11/13 - Seminar (organic): Cathleen Crudden, Queens University

Cathleen Crudden - speaker's website
Department of Chemistry
Queens University
Host: Martin Semmelhack

Organic chemistry in the flask and on a surface: The use of organic ligands in the formation of ultra-stable self-assembled monolayers and the development of enantiospecific Suzuki-Miyaura coupling reactions

The use of N-heterocyclic carbenes to modify homogeneous metal catalysts is widespread, however despite the versatility of these complexes, the high metal–NHC bond strength and oxidative stability of NHC–ligated metals, and the ease of synthesis of NHCs, there have been only a handful of reports of mostly ill-defined surfaces funtionalized by NHCs.

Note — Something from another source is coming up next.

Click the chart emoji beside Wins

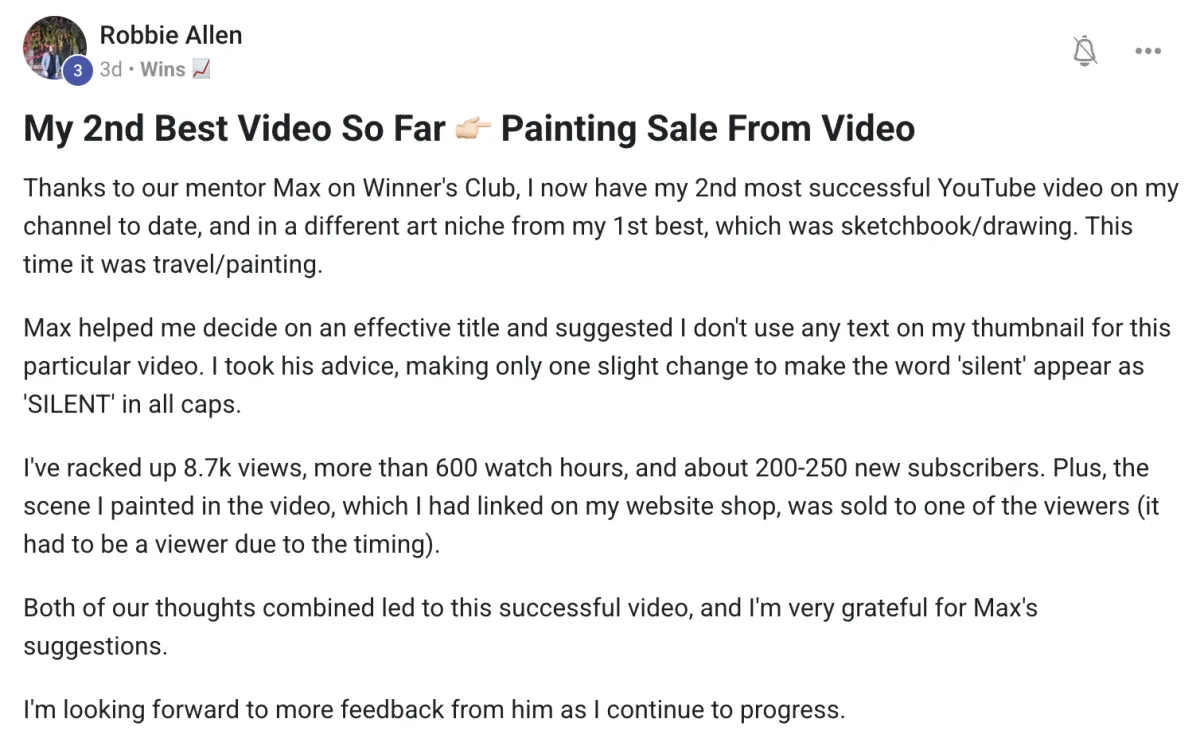click(200, 69)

We will describe the first example of the synthesis of gold surfaces, both Au(111) and Au nanoparticles, modified by common N-heterocyclic carbenes. In particular, films prepared by the deposition of NHC 1 (1,3-dihydro-1,3-bisisopropylbenzimidazol-2-ylidene), show molecular ordering on the surface and remarkable stability. They show no decomposition upon heating for 24 hrs in THF, in boiling in water for 24 hrs or upon treatment with acid (pH 2) or base (pH 12). Incredibly, they even survive largely after 24 hrs exposure to hydrogen peroxide. This remarkable increase in stability relative to thiol-based SAMs will greatly increase the number of reagents and conditions to which the SAMs can be exposed.

In the second half of the talk, I will describe the development of an enantiospecific Suzuki-Miyaura reaction and how this is employed in the synthesis of complex molecules that are difficult to make by other methods. Under optimized conditions, this reaction takes place with complete control of stereochemistry and can be used in the synthesis of multiply arylated organic molecules that have high biological activity.